U-Kommission Psychiatrie: Unterbringung behinderter Menschen in Ybbs nicht mehr zeitgemäß!
Utl.: Sozialtherapeutisches Zentrum soll künftig andere Aufgaben
übernehmen
Wien (OTS) – Klar ablehnend zur Betreuung behinderter Menschen im sozialtherapeutischen Zentrum Ybbs äußerte sich in der Sitzung der gemeinderätlichen Untersuchungskommission Psychiatrie der ärztliche Leiter, Prim. Dr. Kurt Sindermann. Auf die Frage der Sprecherin für
Menschen mit Behinderung der ÖVP Wien, LAbg. Karin Praniess-Kastner, ob er die Unterbringung in Einrichtungen wie Ybbs von behinderten Menschen noch für zeitgemäß halte, antwortete Sindermann mit einem schlichten „Nein“. Das Zentrum in Ybbs, eine Einrichtung der Stadt Wien, solle andere Aufgaben übernehmen.

Zwtl.: Stadt Wien hält an veralteten Konzepten fest

Aus einer aktuellen Anfragebeantwortung der zuständigen SP-Stadträtin für Gesundheit und Soziales geht hervor, dass die Anzahl der KlientInnen in Ybbs seit 20 Jahren unverändert ist. Darin heißt es, ‚freiwerdende Plätze werden mit Neuzugängen nachbesetzt.‘ Diese Antwort zeige klar, dass die Stadt behinderte Menschen noch immer in „Heime“ abschiebt. Dass diese „sozialtherapeutische Zentren“ genannt werden, ändert nichts an dieser Tatsache!

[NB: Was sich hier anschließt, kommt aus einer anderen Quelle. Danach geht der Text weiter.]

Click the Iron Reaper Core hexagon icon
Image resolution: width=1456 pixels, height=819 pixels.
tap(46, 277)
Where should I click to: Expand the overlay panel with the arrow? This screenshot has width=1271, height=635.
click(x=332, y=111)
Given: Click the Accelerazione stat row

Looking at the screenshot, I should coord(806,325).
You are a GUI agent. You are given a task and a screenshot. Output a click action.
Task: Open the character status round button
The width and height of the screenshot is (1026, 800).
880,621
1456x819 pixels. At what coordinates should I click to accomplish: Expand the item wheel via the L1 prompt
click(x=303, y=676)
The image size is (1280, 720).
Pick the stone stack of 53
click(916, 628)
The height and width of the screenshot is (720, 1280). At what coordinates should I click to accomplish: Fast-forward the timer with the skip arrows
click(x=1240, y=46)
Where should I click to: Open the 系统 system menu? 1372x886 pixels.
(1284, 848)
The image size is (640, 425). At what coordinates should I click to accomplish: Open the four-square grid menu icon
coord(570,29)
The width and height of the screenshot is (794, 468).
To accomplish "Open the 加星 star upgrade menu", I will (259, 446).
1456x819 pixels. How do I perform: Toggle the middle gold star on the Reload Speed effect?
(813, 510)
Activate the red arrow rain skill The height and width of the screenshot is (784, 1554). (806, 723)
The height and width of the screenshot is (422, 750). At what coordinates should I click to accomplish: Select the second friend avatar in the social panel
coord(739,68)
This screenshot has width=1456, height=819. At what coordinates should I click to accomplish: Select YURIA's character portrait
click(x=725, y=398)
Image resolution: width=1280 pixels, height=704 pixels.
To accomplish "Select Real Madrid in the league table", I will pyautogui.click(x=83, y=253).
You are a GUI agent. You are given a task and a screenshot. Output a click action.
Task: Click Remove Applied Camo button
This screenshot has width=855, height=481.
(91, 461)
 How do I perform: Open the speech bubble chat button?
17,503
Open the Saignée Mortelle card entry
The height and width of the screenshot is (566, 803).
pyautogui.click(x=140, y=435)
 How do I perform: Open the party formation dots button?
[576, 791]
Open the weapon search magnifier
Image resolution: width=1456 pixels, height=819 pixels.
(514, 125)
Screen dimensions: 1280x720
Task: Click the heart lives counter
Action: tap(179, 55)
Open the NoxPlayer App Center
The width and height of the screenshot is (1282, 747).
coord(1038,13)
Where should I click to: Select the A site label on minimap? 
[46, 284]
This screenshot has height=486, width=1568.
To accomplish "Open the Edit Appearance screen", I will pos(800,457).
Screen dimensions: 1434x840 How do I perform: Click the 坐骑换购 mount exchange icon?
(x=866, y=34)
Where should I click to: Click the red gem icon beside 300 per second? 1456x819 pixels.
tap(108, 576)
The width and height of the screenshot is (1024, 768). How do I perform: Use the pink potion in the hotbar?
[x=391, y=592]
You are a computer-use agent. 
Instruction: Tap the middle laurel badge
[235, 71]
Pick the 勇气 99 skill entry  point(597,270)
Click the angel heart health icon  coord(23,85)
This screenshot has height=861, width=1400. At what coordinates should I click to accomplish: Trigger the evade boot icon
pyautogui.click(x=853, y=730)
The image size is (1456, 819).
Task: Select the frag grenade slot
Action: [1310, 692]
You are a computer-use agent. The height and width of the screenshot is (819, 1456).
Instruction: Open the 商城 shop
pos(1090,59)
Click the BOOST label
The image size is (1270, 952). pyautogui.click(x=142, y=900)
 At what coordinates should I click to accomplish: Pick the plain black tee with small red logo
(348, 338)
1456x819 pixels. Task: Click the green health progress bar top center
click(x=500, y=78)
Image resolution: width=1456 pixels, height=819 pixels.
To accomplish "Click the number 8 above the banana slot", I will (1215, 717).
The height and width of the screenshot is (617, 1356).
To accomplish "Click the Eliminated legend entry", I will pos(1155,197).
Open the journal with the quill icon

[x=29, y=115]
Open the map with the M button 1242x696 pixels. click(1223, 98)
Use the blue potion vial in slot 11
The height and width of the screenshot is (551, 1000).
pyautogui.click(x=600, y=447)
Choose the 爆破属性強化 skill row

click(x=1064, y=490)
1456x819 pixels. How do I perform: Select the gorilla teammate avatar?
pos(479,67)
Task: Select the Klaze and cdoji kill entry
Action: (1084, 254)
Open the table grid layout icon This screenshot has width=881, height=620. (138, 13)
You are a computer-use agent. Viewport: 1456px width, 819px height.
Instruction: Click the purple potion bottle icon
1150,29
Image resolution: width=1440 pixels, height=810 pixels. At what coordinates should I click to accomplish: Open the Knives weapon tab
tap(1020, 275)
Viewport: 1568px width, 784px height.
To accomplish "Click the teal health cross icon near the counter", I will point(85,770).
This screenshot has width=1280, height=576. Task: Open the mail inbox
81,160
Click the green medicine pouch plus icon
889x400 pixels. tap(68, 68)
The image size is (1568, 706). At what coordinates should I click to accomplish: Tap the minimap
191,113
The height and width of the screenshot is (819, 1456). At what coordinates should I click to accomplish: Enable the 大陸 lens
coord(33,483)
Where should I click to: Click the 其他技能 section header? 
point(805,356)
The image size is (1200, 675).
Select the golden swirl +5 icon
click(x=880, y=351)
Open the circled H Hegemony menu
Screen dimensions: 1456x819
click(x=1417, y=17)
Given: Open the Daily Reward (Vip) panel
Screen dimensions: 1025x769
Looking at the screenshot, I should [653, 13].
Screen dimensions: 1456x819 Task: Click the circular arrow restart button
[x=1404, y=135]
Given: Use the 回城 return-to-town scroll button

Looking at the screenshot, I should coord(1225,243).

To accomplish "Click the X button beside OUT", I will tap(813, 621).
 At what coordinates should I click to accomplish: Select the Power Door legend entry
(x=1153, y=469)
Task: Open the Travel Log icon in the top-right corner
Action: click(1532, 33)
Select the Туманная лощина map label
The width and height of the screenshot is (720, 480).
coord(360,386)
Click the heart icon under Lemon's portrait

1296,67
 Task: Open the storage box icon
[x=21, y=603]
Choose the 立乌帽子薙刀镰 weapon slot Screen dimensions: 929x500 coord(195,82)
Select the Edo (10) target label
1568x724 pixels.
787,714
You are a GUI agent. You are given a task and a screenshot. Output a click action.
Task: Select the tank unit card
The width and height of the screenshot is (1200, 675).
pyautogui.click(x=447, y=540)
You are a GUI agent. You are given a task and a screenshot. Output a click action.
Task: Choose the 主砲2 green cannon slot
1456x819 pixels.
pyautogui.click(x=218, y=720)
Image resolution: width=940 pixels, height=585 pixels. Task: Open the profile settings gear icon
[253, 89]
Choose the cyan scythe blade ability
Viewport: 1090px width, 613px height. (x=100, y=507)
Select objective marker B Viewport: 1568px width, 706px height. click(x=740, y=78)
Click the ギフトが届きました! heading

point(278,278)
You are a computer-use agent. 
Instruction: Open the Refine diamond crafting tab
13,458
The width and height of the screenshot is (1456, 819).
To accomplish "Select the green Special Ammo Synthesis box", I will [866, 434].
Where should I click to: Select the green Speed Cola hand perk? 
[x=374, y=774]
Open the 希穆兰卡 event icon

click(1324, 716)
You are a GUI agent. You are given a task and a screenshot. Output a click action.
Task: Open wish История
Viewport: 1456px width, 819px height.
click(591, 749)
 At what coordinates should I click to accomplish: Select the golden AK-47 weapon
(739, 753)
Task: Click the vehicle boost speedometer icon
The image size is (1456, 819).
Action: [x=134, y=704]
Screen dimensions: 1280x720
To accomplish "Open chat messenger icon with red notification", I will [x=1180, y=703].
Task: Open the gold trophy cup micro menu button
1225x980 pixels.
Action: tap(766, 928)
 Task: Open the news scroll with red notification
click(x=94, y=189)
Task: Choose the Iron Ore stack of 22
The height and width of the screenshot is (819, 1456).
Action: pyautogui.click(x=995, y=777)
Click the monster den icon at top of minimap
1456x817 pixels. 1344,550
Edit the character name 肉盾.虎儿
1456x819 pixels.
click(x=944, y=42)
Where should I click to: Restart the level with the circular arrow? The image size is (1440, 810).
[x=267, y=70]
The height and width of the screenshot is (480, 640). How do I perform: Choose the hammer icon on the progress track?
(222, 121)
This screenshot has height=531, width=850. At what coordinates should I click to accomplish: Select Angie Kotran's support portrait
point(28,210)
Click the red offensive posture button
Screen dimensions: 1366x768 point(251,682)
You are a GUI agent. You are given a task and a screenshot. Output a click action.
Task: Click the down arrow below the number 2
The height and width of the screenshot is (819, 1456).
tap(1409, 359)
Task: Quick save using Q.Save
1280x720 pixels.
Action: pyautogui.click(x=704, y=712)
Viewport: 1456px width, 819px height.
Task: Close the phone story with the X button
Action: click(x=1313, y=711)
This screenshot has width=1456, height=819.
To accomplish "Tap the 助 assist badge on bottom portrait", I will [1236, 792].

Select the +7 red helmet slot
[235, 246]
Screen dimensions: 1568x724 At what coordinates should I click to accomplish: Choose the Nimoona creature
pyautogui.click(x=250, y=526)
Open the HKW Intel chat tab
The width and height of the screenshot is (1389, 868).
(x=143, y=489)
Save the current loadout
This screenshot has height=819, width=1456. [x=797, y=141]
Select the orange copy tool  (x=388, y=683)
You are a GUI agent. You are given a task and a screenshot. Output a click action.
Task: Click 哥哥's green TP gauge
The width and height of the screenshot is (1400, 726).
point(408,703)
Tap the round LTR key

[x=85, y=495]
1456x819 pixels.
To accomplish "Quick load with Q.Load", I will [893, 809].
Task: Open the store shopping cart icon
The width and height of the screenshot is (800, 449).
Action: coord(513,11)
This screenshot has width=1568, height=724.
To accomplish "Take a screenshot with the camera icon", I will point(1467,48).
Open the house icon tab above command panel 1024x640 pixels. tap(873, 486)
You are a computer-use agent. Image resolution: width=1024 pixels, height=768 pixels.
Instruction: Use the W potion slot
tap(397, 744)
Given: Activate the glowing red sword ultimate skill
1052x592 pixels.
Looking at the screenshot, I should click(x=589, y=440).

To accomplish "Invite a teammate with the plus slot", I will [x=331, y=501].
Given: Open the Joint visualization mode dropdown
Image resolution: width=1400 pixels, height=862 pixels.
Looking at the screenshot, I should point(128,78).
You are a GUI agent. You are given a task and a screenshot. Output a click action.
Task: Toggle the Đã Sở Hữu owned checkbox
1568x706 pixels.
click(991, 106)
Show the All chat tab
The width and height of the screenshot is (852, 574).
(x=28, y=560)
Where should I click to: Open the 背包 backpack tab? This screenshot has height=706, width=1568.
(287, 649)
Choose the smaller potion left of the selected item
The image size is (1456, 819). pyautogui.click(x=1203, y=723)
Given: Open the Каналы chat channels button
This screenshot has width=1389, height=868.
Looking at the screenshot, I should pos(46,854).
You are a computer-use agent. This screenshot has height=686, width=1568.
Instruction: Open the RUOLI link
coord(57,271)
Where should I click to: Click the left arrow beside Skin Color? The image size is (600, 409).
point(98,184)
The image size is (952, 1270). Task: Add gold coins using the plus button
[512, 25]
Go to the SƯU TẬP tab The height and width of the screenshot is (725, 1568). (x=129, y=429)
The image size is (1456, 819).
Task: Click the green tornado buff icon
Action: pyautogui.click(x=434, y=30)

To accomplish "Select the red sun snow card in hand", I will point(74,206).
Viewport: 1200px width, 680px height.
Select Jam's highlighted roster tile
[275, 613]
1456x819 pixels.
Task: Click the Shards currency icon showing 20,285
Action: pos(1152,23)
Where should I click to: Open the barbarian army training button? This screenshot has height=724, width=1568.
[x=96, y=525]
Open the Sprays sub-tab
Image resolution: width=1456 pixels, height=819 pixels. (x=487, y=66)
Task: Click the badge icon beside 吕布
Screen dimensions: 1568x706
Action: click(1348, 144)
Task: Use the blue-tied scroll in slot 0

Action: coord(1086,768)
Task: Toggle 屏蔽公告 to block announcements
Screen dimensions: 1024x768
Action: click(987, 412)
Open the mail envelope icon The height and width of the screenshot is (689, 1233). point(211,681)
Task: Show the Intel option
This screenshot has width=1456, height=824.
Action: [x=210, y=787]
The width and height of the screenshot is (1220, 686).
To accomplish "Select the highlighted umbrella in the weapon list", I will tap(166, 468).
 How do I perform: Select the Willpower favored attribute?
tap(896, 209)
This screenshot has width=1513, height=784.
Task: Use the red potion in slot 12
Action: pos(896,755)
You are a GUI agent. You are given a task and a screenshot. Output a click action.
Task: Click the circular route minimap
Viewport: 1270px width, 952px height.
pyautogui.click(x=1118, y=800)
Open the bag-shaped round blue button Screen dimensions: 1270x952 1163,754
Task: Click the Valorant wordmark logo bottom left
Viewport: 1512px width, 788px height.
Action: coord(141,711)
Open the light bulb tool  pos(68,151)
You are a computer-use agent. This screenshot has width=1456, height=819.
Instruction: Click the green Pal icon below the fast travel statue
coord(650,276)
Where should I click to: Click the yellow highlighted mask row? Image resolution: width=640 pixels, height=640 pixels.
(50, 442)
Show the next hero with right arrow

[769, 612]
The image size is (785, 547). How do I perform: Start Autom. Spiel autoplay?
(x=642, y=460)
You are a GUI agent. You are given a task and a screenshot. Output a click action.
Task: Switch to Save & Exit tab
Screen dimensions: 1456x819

Dass es in Wien für behinderte Menschen endlich zu einem Paradigmenwechsel kommen muss, fordern Betroffene und ExpertInnen bereits seit langem. „Leider bewegt sich die Stadt Wien auch in diesem Bereich nicht und hält das Angebot von Heimen, vollbetreutem
und teilbetreutem Wohnen für der Weisheit letzter Schluss. Moderne, integrative Konzepte werden weiter abgelehnt“, kritisiert Praniess-Kastner.